In !148356 (merged) we introduced new subkeys to rules:exists: paths, project, ref. This first iteration is not optimized for performance and could have problems in the future if rules:exists:project becomes widely used.

The code that supports the new subkeys introduces several new database and Gitaly calls, including ones to fetch the project and sha, and to check user permissions. If a pipeline has many nested includes using rules:exists:project, this could cause a noticeable performance degradation.

Further context:

The following discussion from !148356 (merged) should be addressed:

  • @lma-git started a discussion:

    @furkanayhan: I don't want to block this MR but I am scared that we'll face similar problems that we had in includes before with performance.

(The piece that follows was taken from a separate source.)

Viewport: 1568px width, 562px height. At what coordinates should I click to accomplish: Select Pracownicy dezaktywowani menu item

At includes, we improved the performance by caching/memoizing/batch-loading project, permissions, etc. Do you think we should improve this area first before introducing this? I am asking this because we are implementing a logic that we fetch project and commit then check for permission and then create a context for each rule:exists.

    This reminded me of #351593 (closed) and #450687.

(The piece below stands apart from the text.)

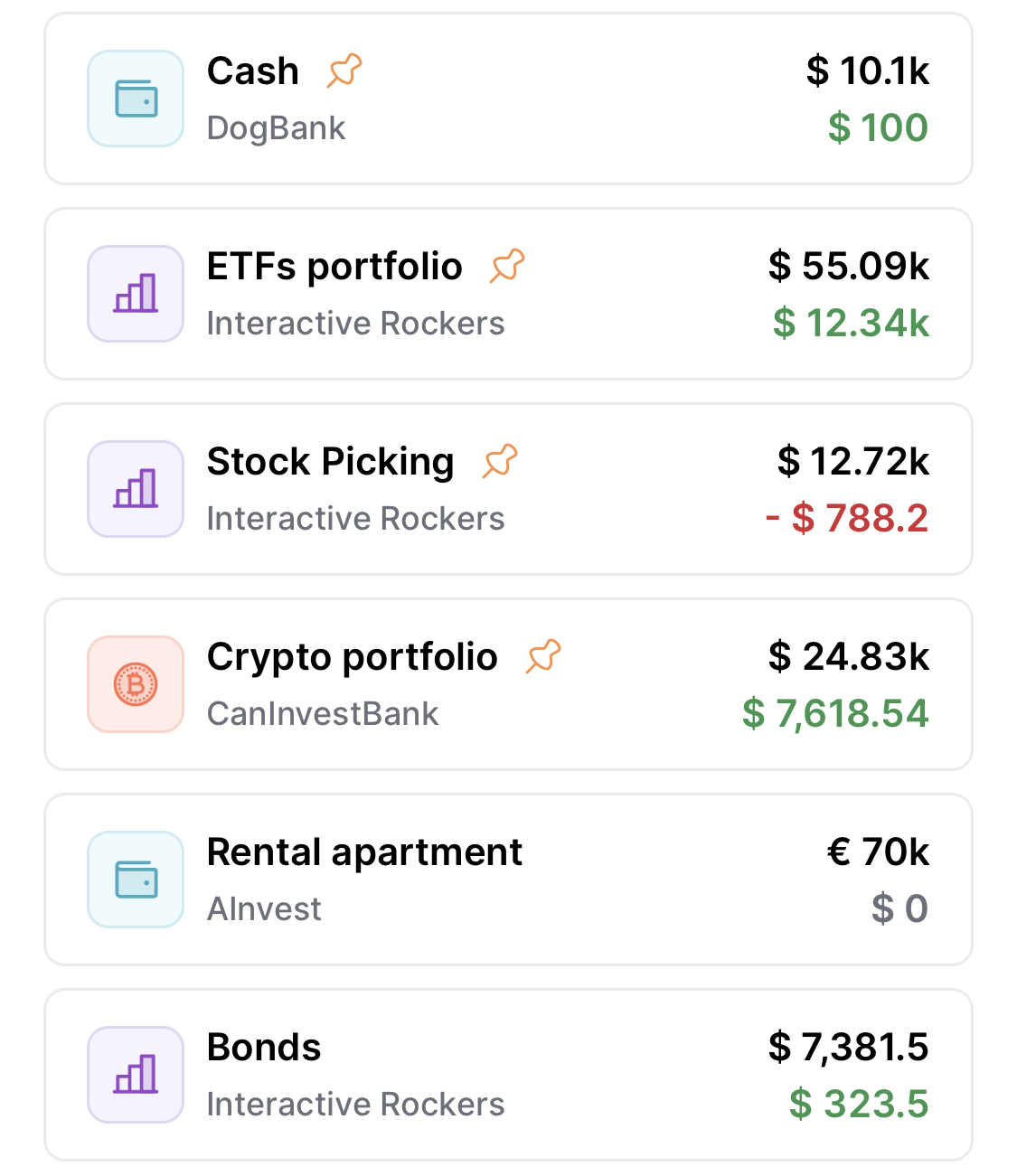Click the Cash wallet icon

[136, 99]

    @lmg-git: We can open a follow up issue to implement something like what you did with file.preload_context in Mapper::Verifier. I think we can adopt a similar approach in Mapper::Filter, but it definitely requires more consideration because of how the rules/clauses are loaded. I think it would also take a few iterations because I'd like to do refactoring like in https://gitlab.com/gitlab-org/g itlab/-/issues/454384 first to clean up the code.

Proposal

Refactor Rule::Clause::Exists and related classes to improve performance. Utilize techniques similar to the ones employed for batch requesting include files: e.g. batch/preloading, memoizing, caching.